I saw this post today on Reddit and I knew, from the start, what caused this and why it didn’t work.  I know because Nora and I had similar things blow up on us.  I know it’s going to cause them to question if their relationship – and engagement as the case is in that story –  is worth the struggle and the pain.  I know how to prevent that.  I know, because I made the mistakes already.

So I decided to put my thoughts on the subject out there for all to read.  This is deviating from the norm of this blog, but yet it still seems relevant if I can salvage one relationship and prevent pain and hurt from anyone.

Note: Some of this is going to seem familiar if you have ever seen The Dating Doctor.  I will admit, some of it boils down to affirming what he says (and I try to give him credit where I can remember him saying it).  Others, though, are my own thought.

Note 2: This is just specific relationship advice to getting into, being in, and coming out of long-distance. There are times when I thought of just basic relationship advice to put but I’m absolutely not qualified to advice on general relationships and every relationships weirdly different, so I stuck to what I know.


Robby’s Long-Distance Relationship Rules

0. I do not ever recommend anyone getting into a Long-Distance relationship

I know one married couple that was successful long-distance. I’ve seen a bunch of couples try long-distance for a variety of reasons and fail. Notice a difference there? One (or two if you include me) vs Many. It doesn’t work most of the time.

0.1 If you are married, most of what I say is irrelevant, and I can’t recommend you ending your marriage because you have to be physically separated for a time.

Never done long-distance married for more than a weekend. If I pretend to know what I’m talking about long-distance marriage, then I am failing. Period.

1. If you are in Long-Distance, or getting into Long-Distance, the immediate end-game of that relationship has to be marriage/lifetime commitment or it won’t work. Period.

If you are just dating, testing the waters, trying to get to know someone more and see if the relationship progresses to a point where you could consider marriage, don’t go long-distance. Yes, that person may be great. Yes, that person may be a good match for a marriage partner. No, that person isn’t the only person you could ever marry successfully. As much as I believe in marriage and finding your soul mate, I’m not delusional enough to believe that out of 7 billion people (3.5 in your preferred gender), there is only one that matches you.  I believe that love is kindled, built, and maintained and part of what makes marriage is how good of a fire you build with what you two bring to the table.  I could meet someone nearly identical to my wife and I wouldn’t love them the way I love my wife because I haven’t built a fire with them.  I love my wife both because of who she is and the experiences we’ve had.

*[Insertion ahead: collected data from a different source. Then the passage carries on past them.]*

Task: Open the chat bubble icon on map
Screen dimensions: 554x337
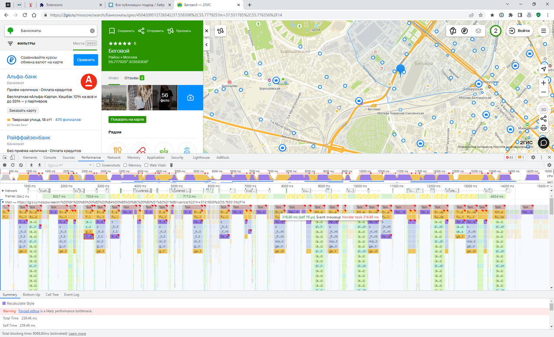Action: [543, 143]
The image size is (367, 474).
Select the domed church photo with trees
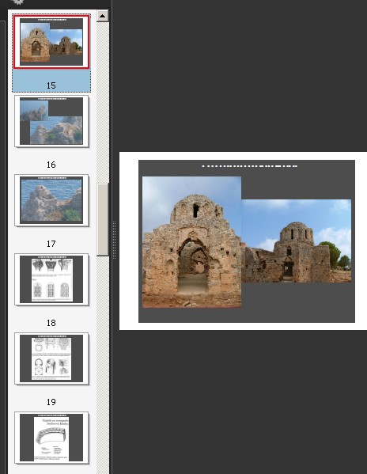point(297,241)
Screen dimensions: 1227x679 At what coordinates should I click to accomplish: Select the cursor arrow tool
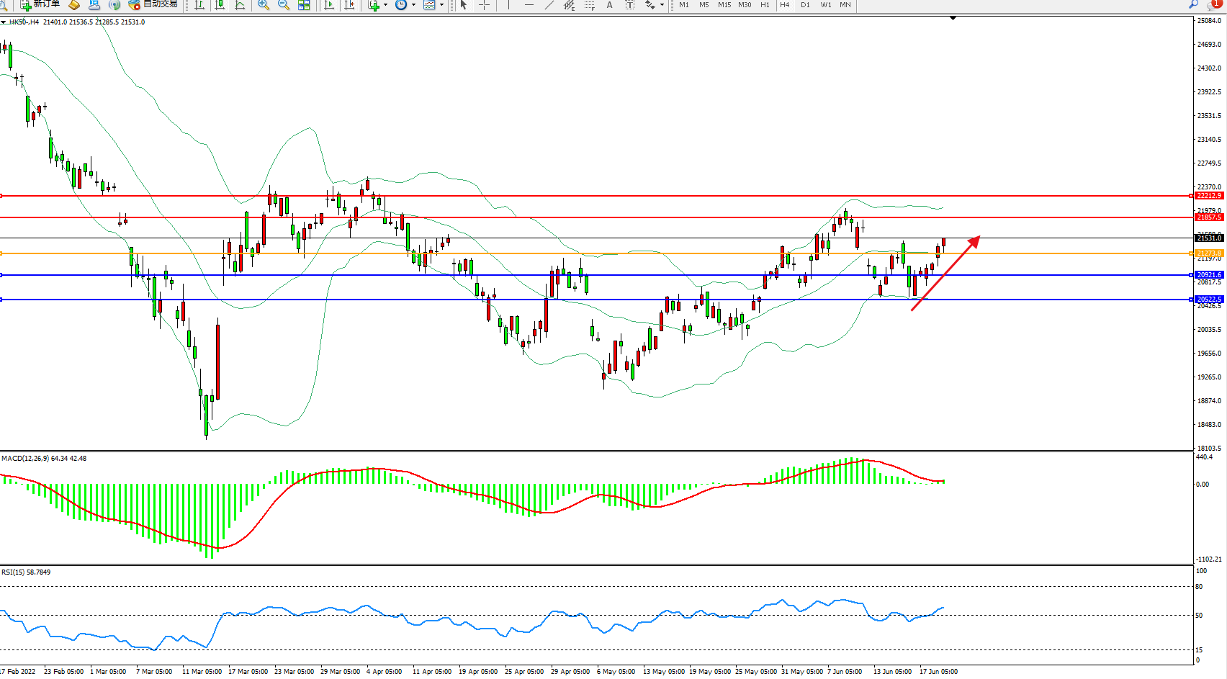click(464, 5)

What I’m basically saying, there are other fish in the sea.  If you aren’t already planning on committing your life to this person, don’t go into long-distance.

2. Two years.  Period.

I know I stole this one from The Dating Doctor but I can affirm it 100%.  Nora and I were in long-distance for two years, three months.  The hardest time frame of that was the last 3 months, which was also the only time when we knew exactly when we were no longer going to be in long-distance.

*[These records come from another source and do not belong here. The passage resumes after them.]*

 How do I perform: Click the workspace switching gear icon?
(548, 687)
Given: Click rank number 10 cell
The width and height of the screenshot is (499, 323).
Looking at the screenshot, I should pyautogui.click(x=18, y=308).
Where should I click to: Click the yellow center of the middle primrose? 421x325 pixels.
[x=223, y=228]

If you look at the calendar that is your life and you plan on being apart more than two years, don’t do it to yourself.  How long past two years you have to go will have a lot to do with it – don’t jump ship for ten days after two years – but I will guarantee the hardest times you have in long-distance are after two years.

3. Surprise trips are for Rom. Coms. only. In real life, they all mostly all fail.

I’m going tell you a little story. I was living in Sioux City but I had a wedding to go to in Milford, IA. I had it on my calendar as the correct weekend; somehow, in telling Nora, she had it as the weekend after. As I’m preparing to go to this wedding (and leave within the hour I believe), I get a call from Nora saying she is on her way to Sioux City. She decided to surprise me for the weekend, and I wasn’t going to be there for most of Saturday.

If I were to pinpoint a point where I thought we weren’t going to make it, and it wasn’t in those last three months, that’s the point I would pinpoint.

The problem with surprise trips is that you are dating but you lead two completely different lives that happen to intersect occasionally.  To assume that you can force them to intersect without planning is romantic, thoughtful, loving, and stupid.  Really, really stupid.

Real life doesn’t work that way.  When you try to make your live intersect without planning and fail fantastically, it creates trust issues – especially if they are busy with someone that could be a potential mate if you weren’t in the picture – and pretty impressive delusions about commitment issues that the other party has even though there is probably no truth to it.

Plan trips.  It isn’t as romantic, it doesn’t fit into a romance movie, and it doesn’t blow up in your face.  You pick which one your are most worried about.

4. Talk to each other at least once between sleeps.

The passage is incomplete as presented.